Personal information
- Born: March 19, 1917 Budapest, Kingdom of Hungary
- Died: August 8, 1998 (aged 81) Budapest, Hungary

Chess career
- Country: Hungary
- Title: Grandmaster (1950)
- Peak rating: 2565 (July 1973)
- Peak ranking: No. 28 (July 1973)

= László Szabó (chess player) =

Hungarian chess grandmaster (1917–1998)

László Szabó (/hu/ March 19, 1917 – August 8, 1998) was a Hungarian chess player. He was awarded the title of International Grandmaster in 1950, when it was instituted by FIDE.

==Biography==
Born in Budapest, Szabó burst onto the international chess scene in 1935, at the age of 18, winning the first of Hungarian Championships, an international tournament in Tatatóváros, and was selected to represent his country at the Warsaw Chess Olympiad. It is thought that the young Szabó studied under Géza Maróczy, then a patriarchal figure in Hungarian chess who had previously trained future world champions, Max Euwe and Vera Menchik.

Prior to World War II, there were other successes, including a gold medal at the 3rd unofficial Chess Olympiad in 1936 as part of the Hungarian team and outright victory at Hastings 1938/39 (a tournament he was to hold a long association with). He began a career as a banker, dealing in foreign exchange.

At the outbreak of war, Szabó was attached to a Forced Labour Unit and was later captured by Russian troops who held him as a prisoner of war. After the war, he returned to chess and played many major international events.

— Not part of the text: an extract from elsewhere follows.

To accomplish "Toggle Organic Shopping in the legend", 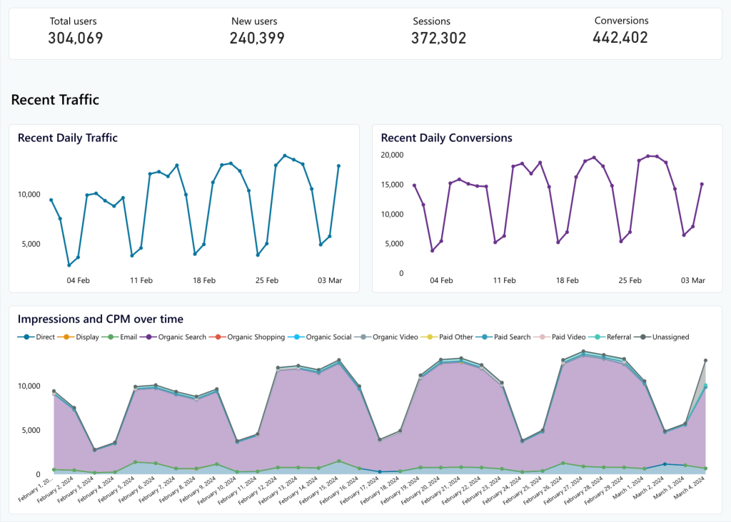I will click(x=250, y=337).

He finished fifth at Groningen 1946, a tournament which included Mikhail Botvinnik, Max Euwe, Vasily Smyslov, Miguel Najdorf, Isaac Boleslavsky and Alexander Kotov. At the Saltsjöbaden Interzonal of 1948, he finished second to David Bronstein and took outright first place at Hastings 1947/48, Budapest 1948 and Hastings 1949/50. A share of fifth place at both the Saltsjöbaden 1952 Interzonal and the Gothenburg Interzonal of 1955, meant that each of his Interzonal finishes had been strong enough to merit him a place in the corresponding Candidates Tournament. It was at his third and final Candidates, held in Amsterdam in 1956, that Szabó made his most promising bid for a World Championship title challenge. He tied for third place with Bronstein, Efim Geller, Tigran Petrosian and Boris Spassky, behind Smyslov and Paul Keres.

Into the 1960s and 1970s, he continued to excel in international competition; first at Zagreb 1964, first at Budapest 1965 (with Lev Polugaevsky and Mark Taimanov), first at Sarajevo 1972, first at Hilversum 1973 (with Geller) and tied for first at Hastings 1973/74 (with Gennady Kuzmin, Jan Timman and Mikhail Tal). The last tournament that he participated in was Jubiliee tournament in Groningen in 1996.

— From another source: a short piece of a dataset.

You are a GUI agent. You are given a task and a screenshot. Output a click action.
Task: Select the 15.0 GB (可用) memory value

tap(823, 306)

In total, he represented Hungary at eleven Chess Olympiads, playing first board on five occasions and delivering many medal-winning performances. In 1937, he took the team silver and individual silver medals, in 1952 an individual bronze, in 1956 a team bronze and in 1966, team bronze and individual silver.

In a 1961 item of the Hungarian sports newsreel Magyar Sporthíradó, published by Budapest Filmstúdió, Szabó and István Bilek participated in a live-chess exhibition in which performers represented the pieces on a large board.

Szabó was the best player in Hungary for nearly 20 years (eventually being succeeded by Lajos Portisch around 1963/64.) Chessmetrics.com, which attempts to rank players, suggests that Szabo was sixth in the world in 1946.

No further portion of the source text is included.